Seven years ago on 22 July, more than 500 teenagers at a left-wing political summer camp on a small island outside Oslo, Norway, were targeted by armed right-wing extremist Anders Breivik; an attack that ultimately left 69 people, most of them children, dead.
A moving, though harrowing real-time recreation of this horrific event from the victims’ perspectives, Norwegian director Erik Poppe’s Utøya-July 22 premiered at the 2018 Berlin Film Festival to excellent reviews and drew praise from survivors as a painful but necessary examination of the dangers of far-right extremism and domestic terrorism within Europe.
The film centres around 18-year-old Kaja (Andrea Berntzen) and starts as she and her friends, shocked by news of the initial bombing in Oslo, reassure their relatives that they are far away from the incident. But their sense of safety is shattered when shots are heard. As the threat grows closer, the camera follows Kaja as minute by minute, she tries desperately to survive.

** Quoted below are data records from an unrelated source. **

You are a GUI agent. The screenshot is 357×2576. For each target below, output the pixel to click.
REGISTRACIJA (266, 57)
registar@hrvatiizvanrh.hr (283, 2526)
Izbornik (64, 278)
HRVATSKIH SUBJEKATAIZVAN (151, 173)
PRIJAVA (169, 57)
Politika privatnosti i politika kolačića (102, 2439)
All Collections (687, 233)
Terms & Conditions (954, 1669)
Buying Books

Filmed on the island of Utøya in a single take, the film’s commitment to veracity includes even the precise number of shots the killer fired during those fatal 72 minutes. Director Poppe worked closely with several survivors as advisors, resulting in both an earnest and heartfelt tribute to the courage of the young victims and a compelling depiction of the horror and surreality of sudden, inexplicable violence.
Please be aware: this film contains vivid depictions of real-life violence to children, and viewers may find it upsetting.